# Data for this task
<<<<

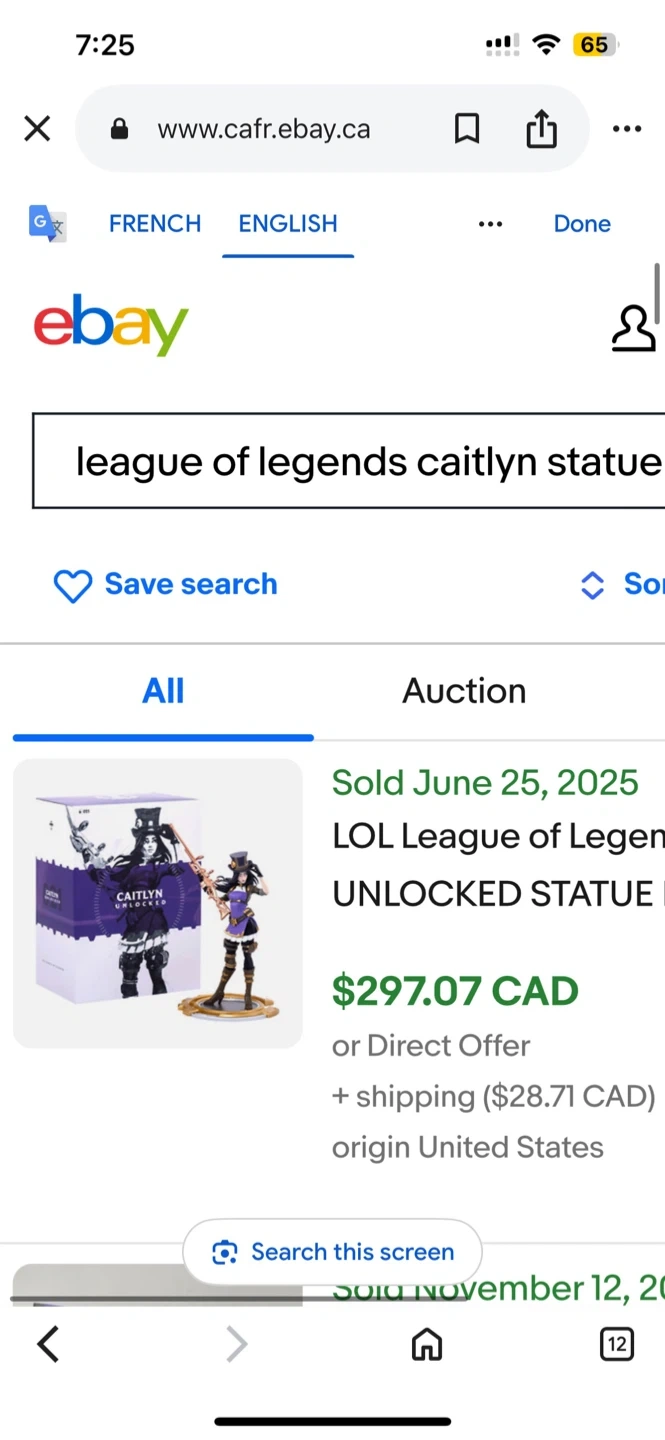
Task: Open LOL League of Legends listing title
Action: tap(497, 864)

>>>>
<<<<

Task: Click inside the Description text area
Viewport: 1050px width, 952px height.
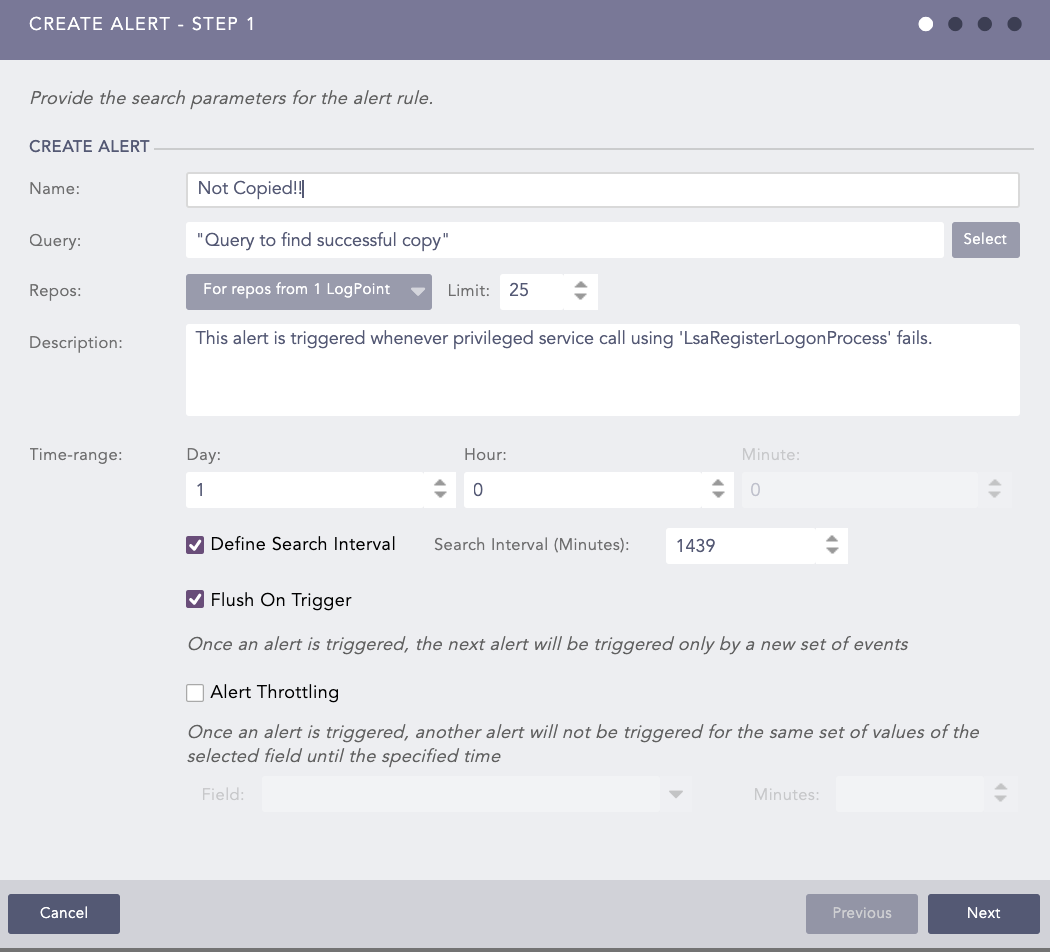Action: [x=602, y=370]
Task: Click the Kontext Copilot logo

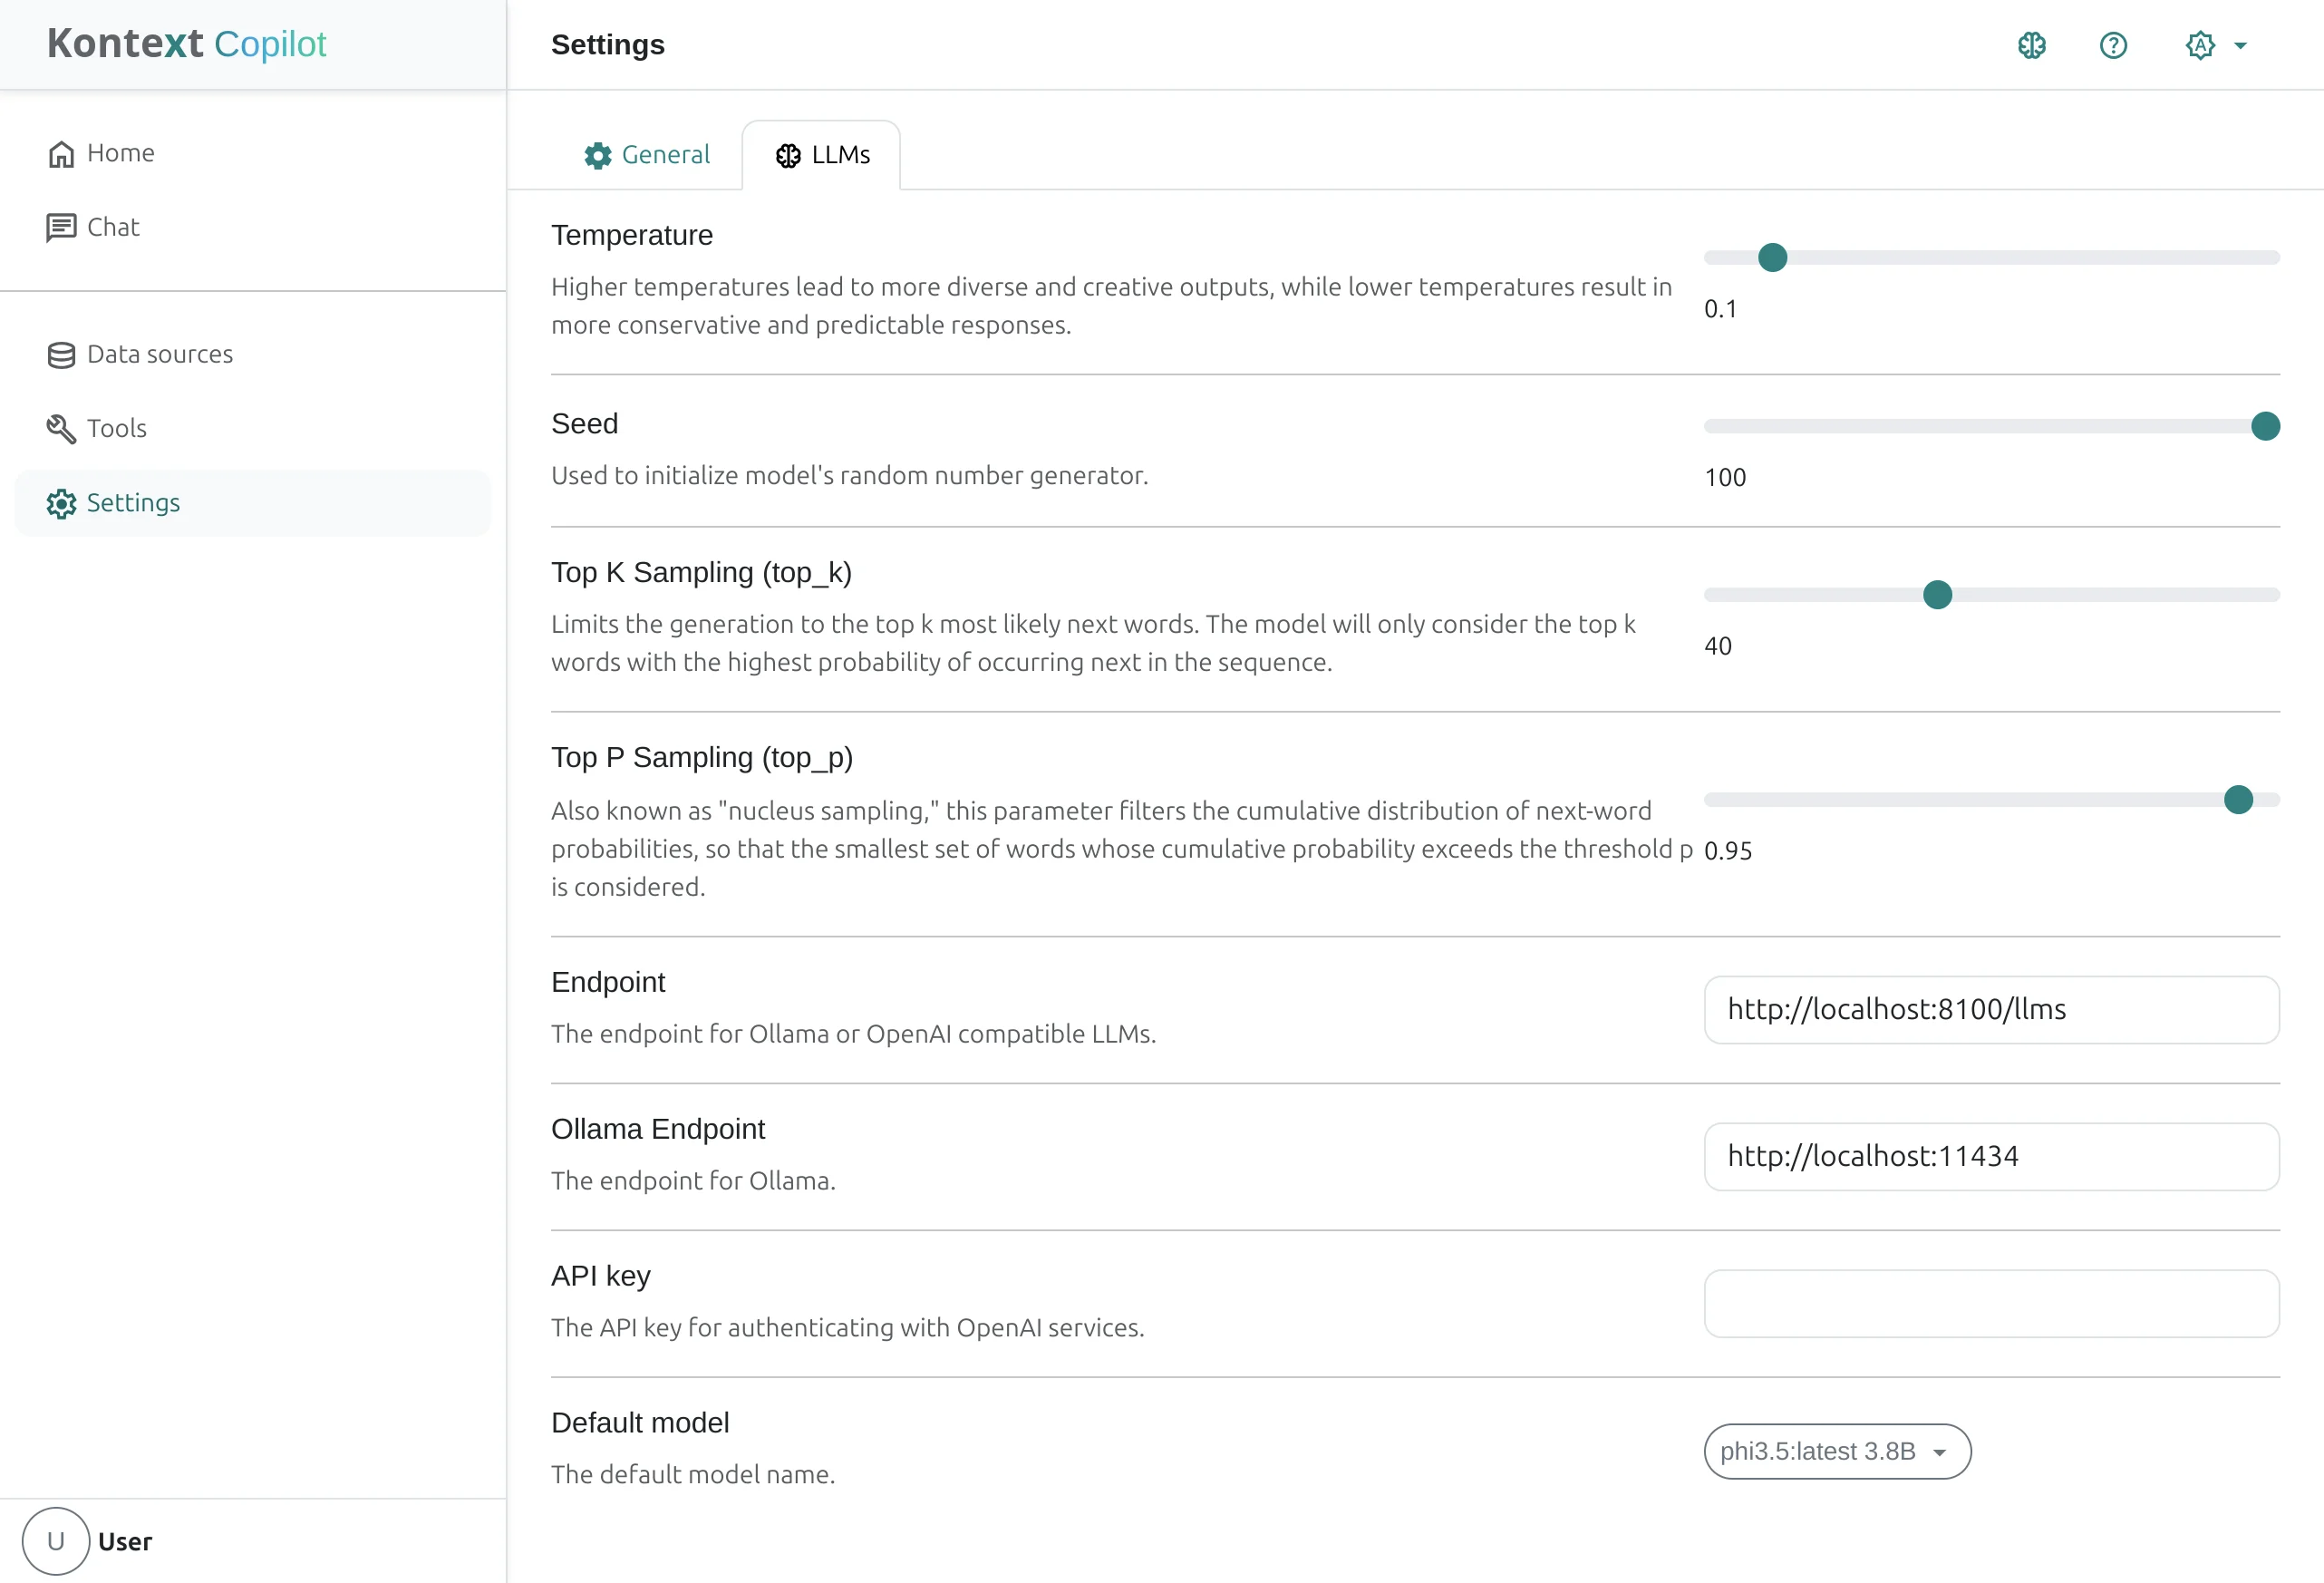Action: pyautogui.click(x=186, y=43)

>>>>
<<<<

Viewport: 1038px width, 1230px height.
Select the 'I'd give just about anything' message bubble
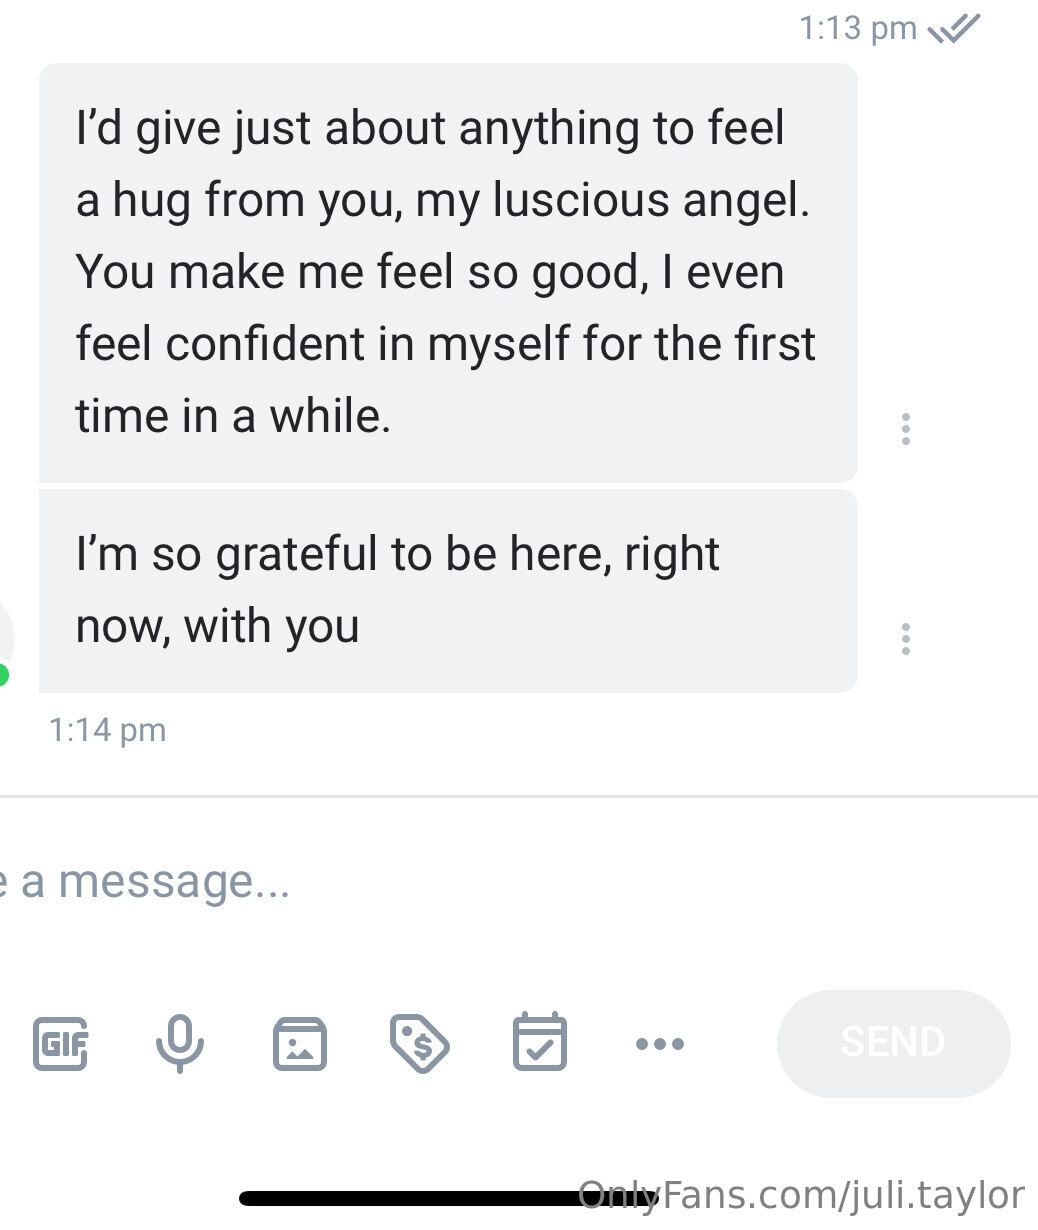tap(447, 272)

>>>>

# Aim of the task
Return the lines of the records running from the line containing "Viewport: 1038px width, 1230px height." through the line containing "tap(447, 272)", with both of those lines included, and repeat them without alteration. Omit the pictures from your answer.

# Exercise result
Viewport: 1038px width, 1230px height.
Select the 'I'd give just about anything' message bubble
tap(447, 272)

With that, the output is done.